Even their names, Cassandra and Cassidy, echo across time.
In the prime-time hearing, members of Congress sat still and wiped tears from their eyes as they heard how Trump refused to call off the deadly mob for three hours – “187 minutes” was the Greek chorus.
They heard gunshots inside the Capitol – so did I – and cries coming closer to their chambers. They feared for their lives.
In the dust of the Supreme Court’s decision to strike down reproductive rights in Roe v. Wade, the House Republicans crept one step farther into your most private lives.
Maybe we should all know this chilling fact, in case the radical Republicans soon take over the blue House.
In the raucous chamber, I watched a floor vote on the human right to contraception. Nearly 200 House Republicans oppose contraception, now on record. So they say.

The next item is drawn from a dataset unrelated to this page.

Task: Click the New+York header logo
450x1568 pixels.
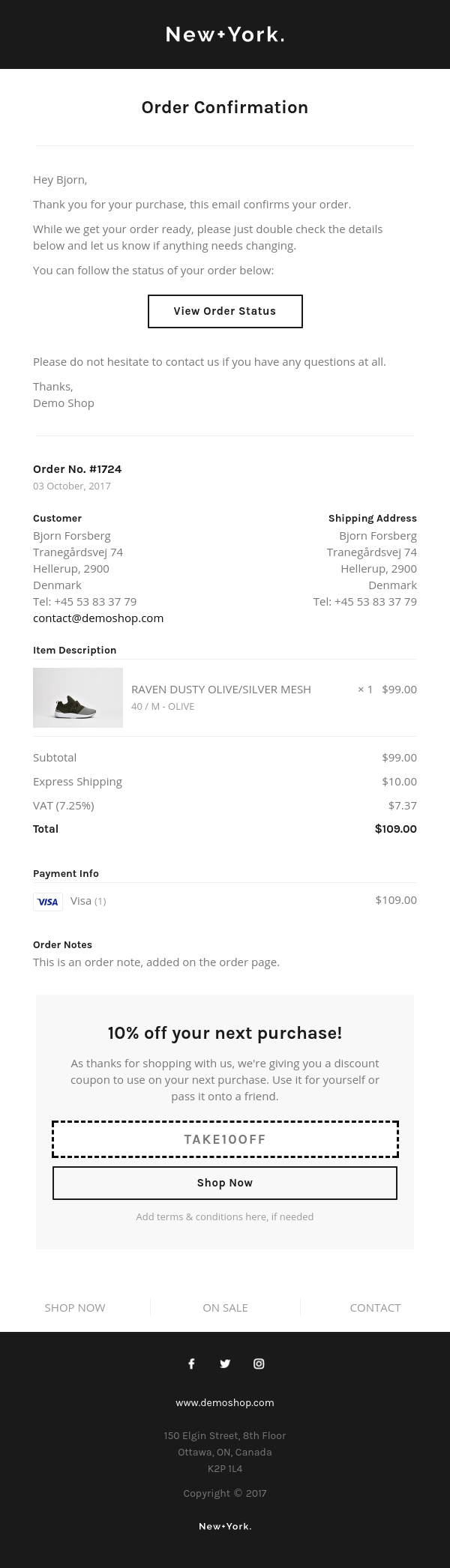Action: [x=225, y=34]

What they do in their private lives, who knows? Honestly, who cares?
My question: Have they read “Lysistrata?”
Meanwhile, in a courthouse near the Capitol, a top Trump strategist, Steve Bannon, was on trial. Scruffy and defiant on the sidewalk, a minor player, he pledged allegiance to Trump.
The night before Jan. 6, he declared, “All hell is going to break loose.”
But Bannon refused to speak to the select committee at all and never took the stand.
The jury found him guilty of criminal contempt for Congress.
The judge, Carl J. Nichols, was named by Trump, a piquant twist. Bannon’s appeal and sentence remain to be seen.
House Republicans did better on gay marriage, another vote Speaker Nancy Pelosi, D-Calif., smartly pressed to the floor. Election season is in the air. Only 157 opposed it. Call it progress.
Seventeen Democratic House members got arrested under the hot sun near the Supreme Court, protesting the Roe v. Wade overturn.
“Like coming home,” Rep. Barbara Lee, D-Calif., said of the rights protest, citing the late civil rights hero John Lewis’ motto of getting in “Good Trouble.”
Rep. Jackie Speier, also a California Democrat, organized the demonstration. Nobody went to jail. Sixteen women and only one man, Michigan’s Rep. Andy Levin, got into the act.
Why this tragic flaw?
“Ask them,” Lee replied, meaning about 130 men in the caucus.
Democrats must show a better ensemble to win under the sun and against the winds.